Targeting of the aerobic glycolysis (Warburg effect) pathway is considered to be a potential promising anticancer strategy (39). PKM2 is an essential glycolytic enzyme in this pathway, which alters the Warburg effect of tumor cells. PKM2 is overexpressed in diverse types of cancer cells (13–20). Accumulating data has demonstrated that increased PKM2 expression may contribute to the rapid growth of tumors, and induce apoptosis in multiple types of human cancer, including GC (36–45). PKM2 is a critical downstream target of P13K/Akt/mTOR signaling pathway (46,47). In the present study, we observed significantly increased PKM2 expression in GC cell lines (SGC-7901, BGC-823), which is indicative of the importance of PKM2 to GC progression. The present study also revealed that LY294002 reduced p-Akt, p-mTOR and HIF-1α protein expression in BGC-823 cells, and inhibited PKM2 protein expression, following high concentration (50 µmol/l) treatment. These data suggest that LY294002 may reduce tumor cell proliferation and aerobic glycolysis by inhibiting the P13K/Akt/mTOR/PKM2 signaling pathway.

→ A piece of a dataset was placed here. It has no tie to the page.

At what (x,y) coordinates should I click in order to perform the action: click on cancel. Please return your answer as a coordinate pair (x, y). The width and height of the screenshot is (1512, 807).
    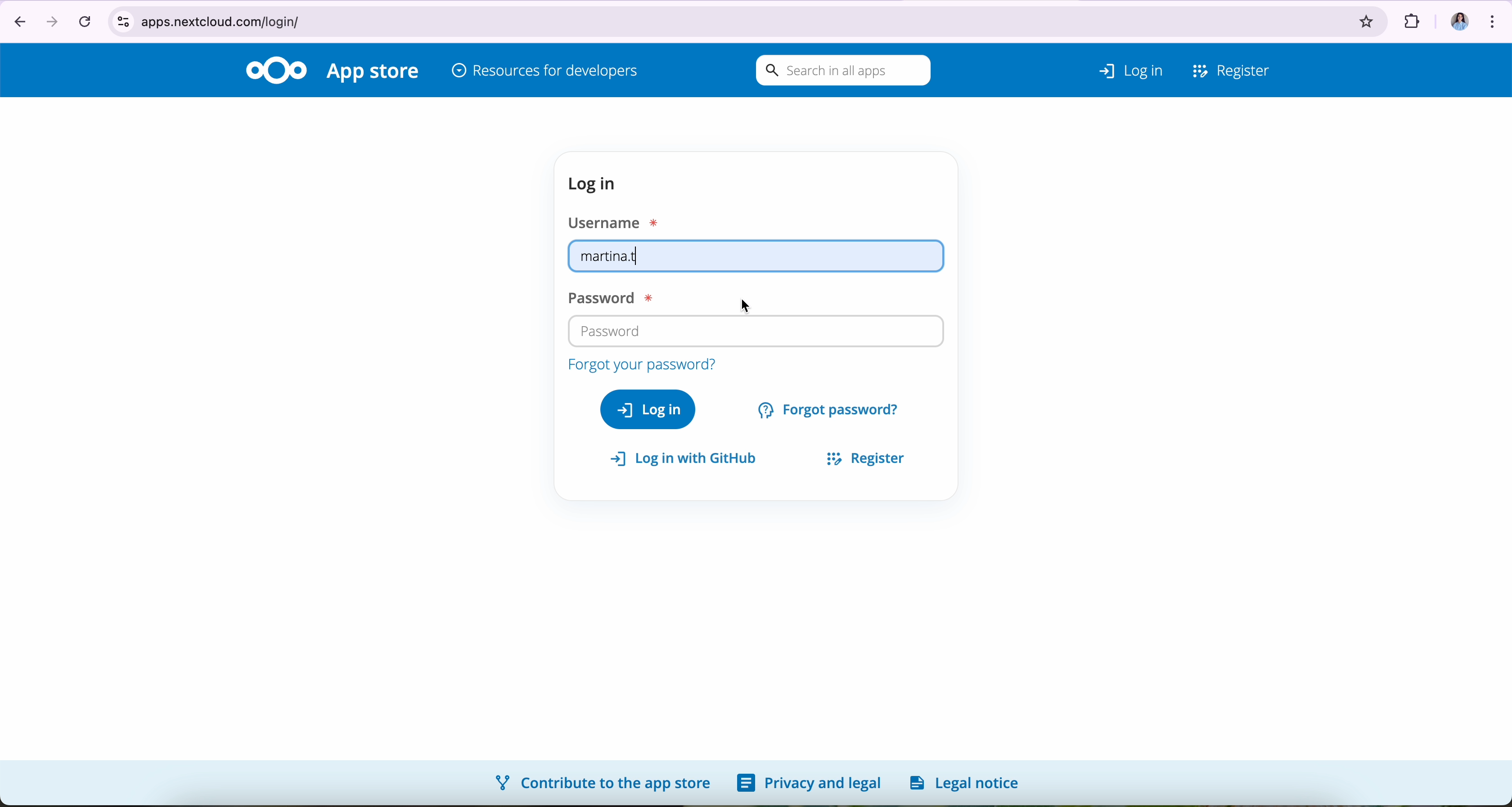
    Looking at the image, I should click on (84, 21).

To verify that PKM2 mediates the effects of LY294002 on GC cell proliferation, apoptosis and metastasis, we transfected a PKM2-knockdown plasmid into SGC-7901 cells. It was confirmed that cell proliferation was suppressed in the cells transfected with this siRNA-PKM2. We further demonstrated that PKM2-knockdown increased the early apoptosis rate of SGC-7901 cells. Furthermore, the results from the present study also demonstrated that downregulation of PKM2 significantly decreased LDH activity and lactate production; and that it reduced Glut-1 and LDHA protein expression levels. These data suggest that LY294002 was able to inhibit GC cell proliferation, induce apoptosis and reduce the Warburg effect, partly by inhibiting PKM2.

In conclusion, the present study demonstrated significantly increased PKM2 expression in GC cell lines, and revealed that LY294002 markedly inhibited the proliferation, induced the apoptosis and inhibited the Warburg effect of GC cells. Therefore, the anticancer activities of LY294002 may be partly linked to the downregulation of PKM2.